[Tu objetivo] Actualiza el tramo del texto sobre el pacto fiscal que va desde "Pero el gobernador" hasta "no son vivales''." y reescríbelo con "legisladores" en lugar de "diputados".

Pero el gobernador Martínez no está solo en esto. Alrededor de 300 diputados de todas las fracciones parlamentarias firmaron una recomendación en el mismo sentido argumentando: ``Con la legalización de las unidades internadas en el país en forma legal, todos ganan: gana el gobierno porque podrá efectuar el cobro respectivo de impuestos: ganan los gobiernos de los estados con el pago de las tenencias: ganan los usuarios que no son vivales''.

La ley es siempre incómoda, entre otras cosas porque es obligatoria. La idea de que porque la ley se ha violado mucho conviene legalizar su violación previa, fomenta la impunidad, afirma la creencia de que la violación de la ley será perdonada con el tiempo por conveniencia política.

El gobernador de Chihuahua ha ido más allá de esta raya, de por sí preocupante, y se ha declarado en práctica rebeldía federal contra la Secretaría de Hacienda decidiendo la legalización y el cobro de esas tenencias. Su decisión es parte de la cultura de la ilegalidad normal en México, pero es también un grito de alerta en el sentido de la molestia de fondo contra el pacto federal que empieza a aflorar en ciertos estados, en particular los norteños, donde los gobernadores, electos democráticamente, se sienten y están más obligados con su comunidad que los eligió que con el centro, al que no le deben el cargo.

Se dirá que hay una exageración en mirar un pleito de jurisdicciones por impuestos como un síntoma de fractura nacional. Desde luego. Pero si esa fractura está en marcha, aunque resulte impensable, probablemente sus primeras manifestaciones serán pleitos jurisdiccionales, en particular por impuestos, límites territoriales y derechos sobre recursos naturales. Los pleitos y agravios por impuestos, ya se sabe, engendran revoluciones. El grito de la independencia de Estados Unidos fue ``No taxation without representa-tion'' (``no impuestos sin representación política''). Una avalancha de impuestos acumulada gota a gota sobre la Francia del siglo XVIII, hizo intolerable la vida para los pueblos y las villas de provincia, tanto como para el pueblo de París que detonó la Revolución Francesa.

Para nadie es un secreto la vieja inconformidad de tesoreros estatales de México con las autoridades federales de Hacienda por los enormes poderes de ésta sobre el pago de participaciones federales a los estados. El pleito de Chihuahua ha despertado a otros gobernadores, el de Nuevo León y el de Zacatecas, en busca de un replanteamiento del pacto federal en esta materia. No es sólo un pleito de gobiernos. Muchas empresas norteñas exportadoras consideran ya la posibilidad de registrarse como empresas norteamericanas, en Estados Unidos. No está dicho que México, ni ningún otro país, permanecerá inmutable como nación en el remolino de la globalización del siglo XXI.

[Material proporcionado]

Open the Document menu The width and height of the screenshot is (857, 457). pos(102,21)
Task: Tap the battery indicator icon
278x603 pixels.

---

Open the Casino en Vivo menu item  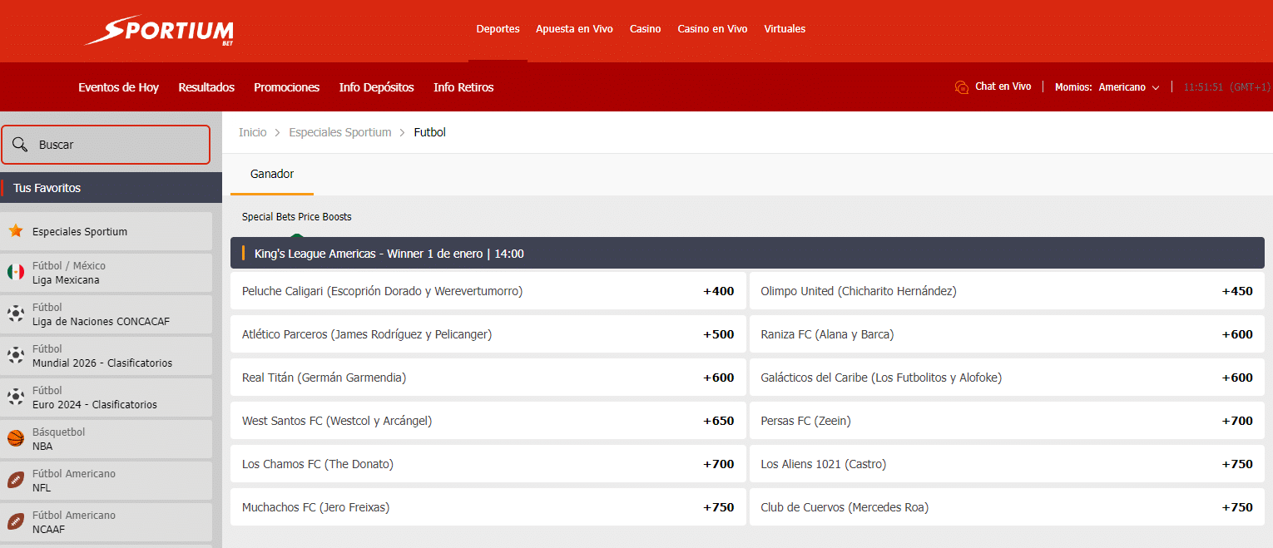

[Solución escrita]
Pero el gobernador Martínez no está solo en esto. Alrededor de 300 legisladores de todas las fracciones parlamentarias firmaron una recomendación en el mismo sentido argumentando: ``Con la legalización de las unidades internadas en el país en forma legal, todos ganan: gana el gobierno porque podrá efectuar el cobro respectivo de impuestos: ganan los gobiernos de los estados con el pago de las tenencias: ganan los usuarios que no son vivales''.